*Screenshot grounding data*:
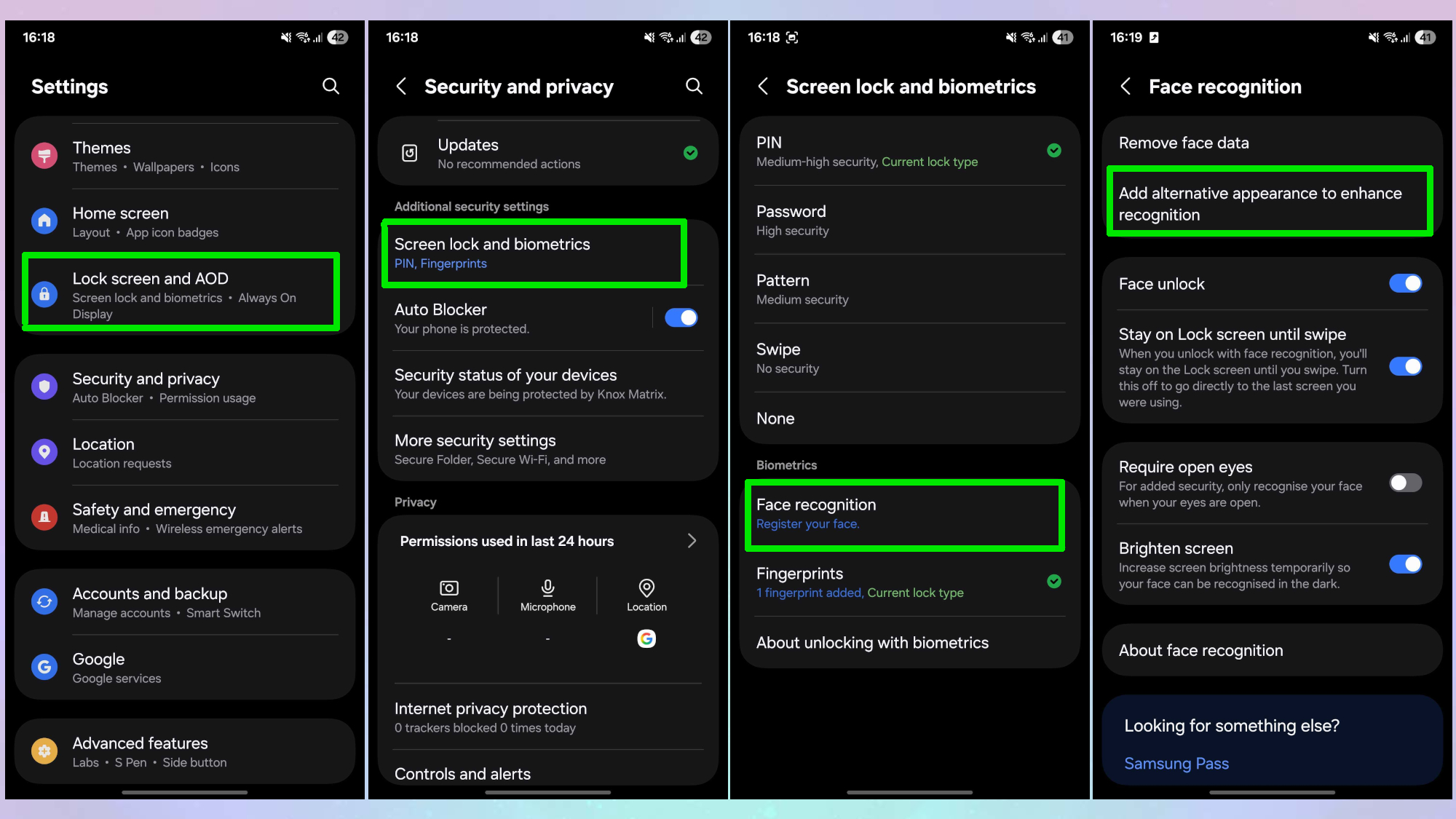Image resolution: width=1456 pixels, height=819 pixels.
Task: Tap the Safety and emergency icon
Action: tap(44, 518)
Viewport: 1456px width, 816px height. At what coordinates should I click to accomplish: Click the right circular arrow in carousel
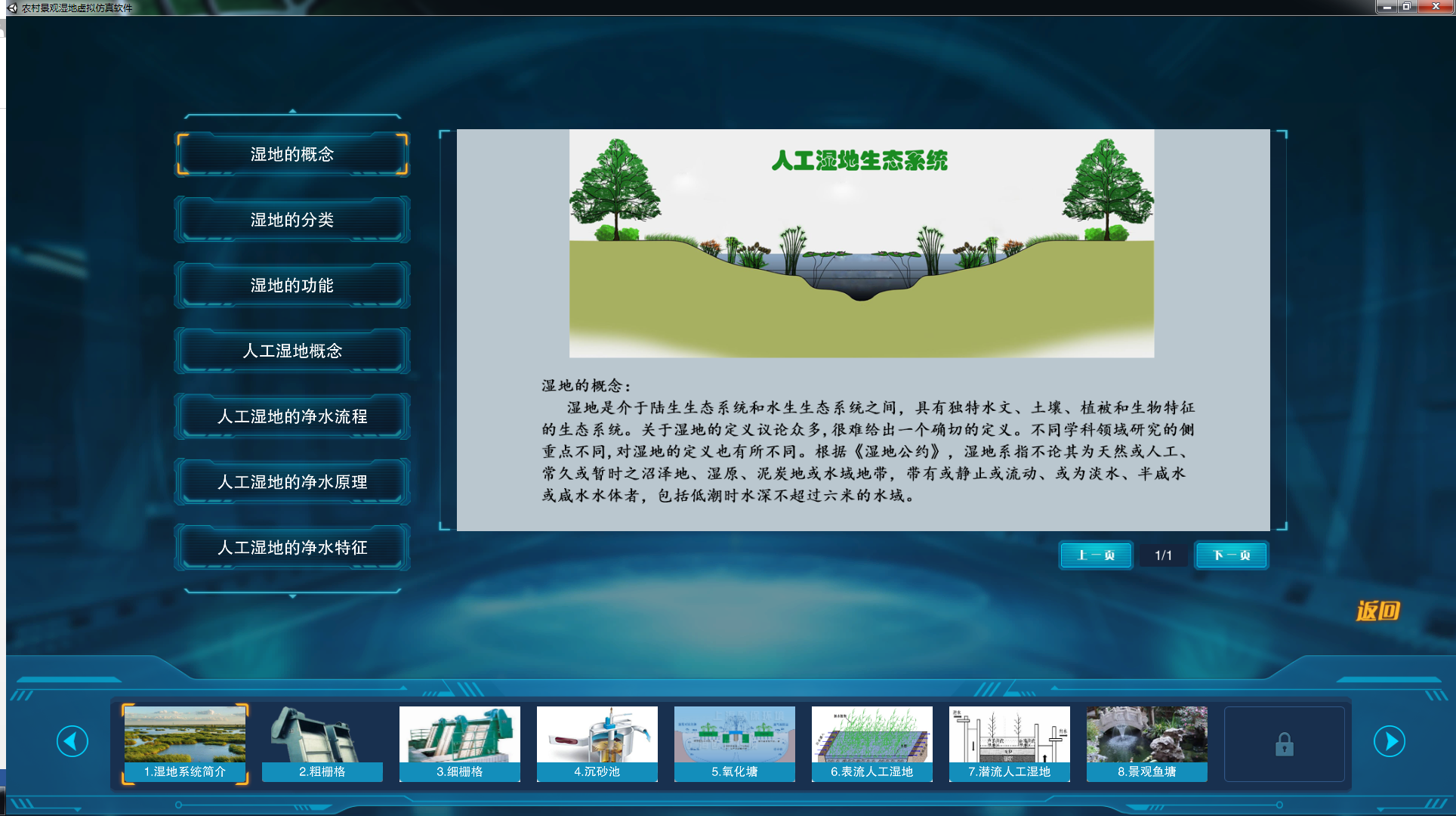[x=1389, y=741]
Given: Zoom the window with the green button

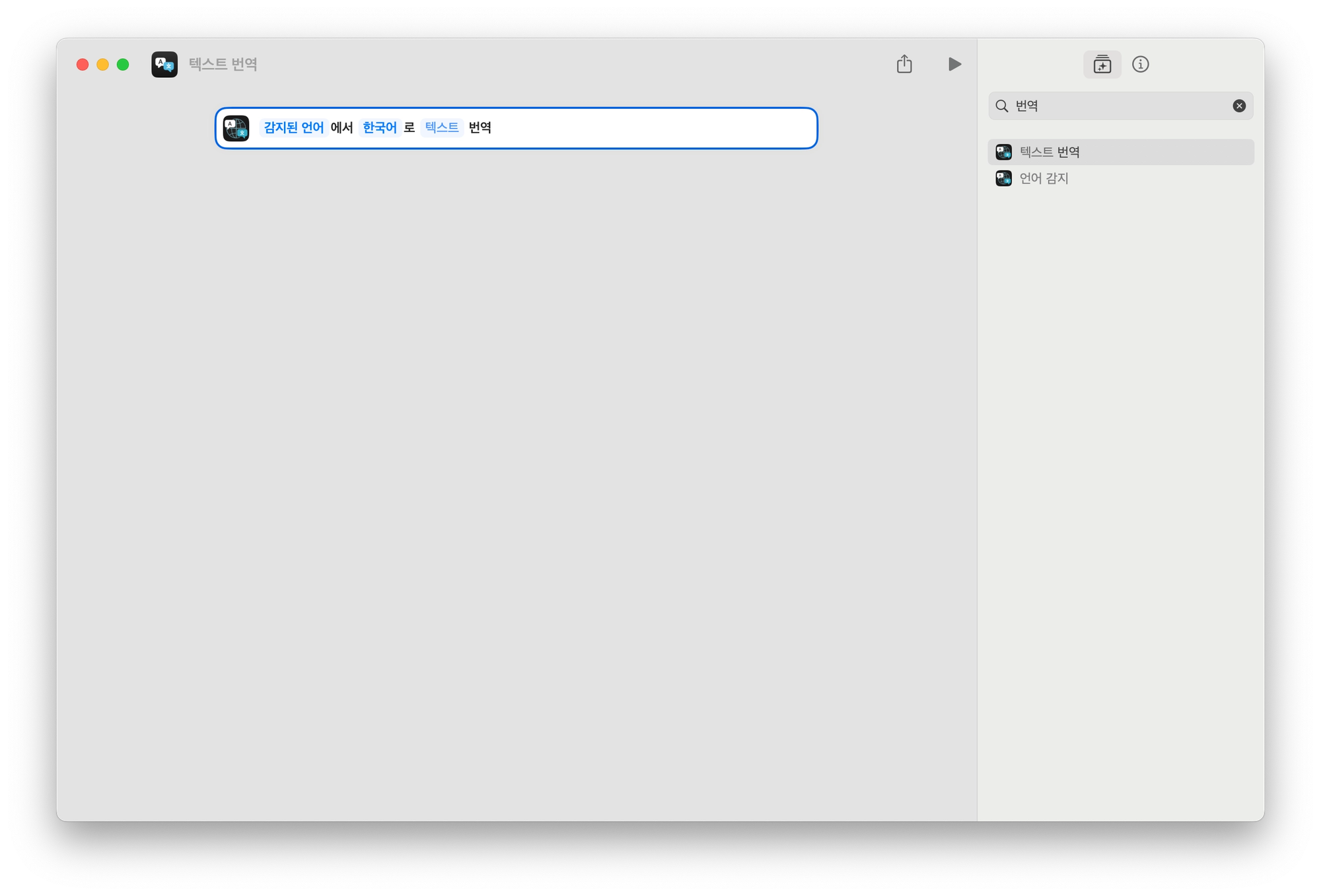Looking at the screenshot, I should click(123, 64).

*Exercise aim*:
Beginning with the line containing "Viewport: 1456px width, 816px" and ending with the last line of the data, output those lines exactly and nothing more. Omit every picture.

*Answer to this problem*:
Viewport: 1456px width, 816px height. At what coordinates should I click to accomplish: Click the right circular arrow in carousel
[x=1389, y=741]
Given: Zoom the window with the green button

Looking at the screenshot, I should click(123, 64).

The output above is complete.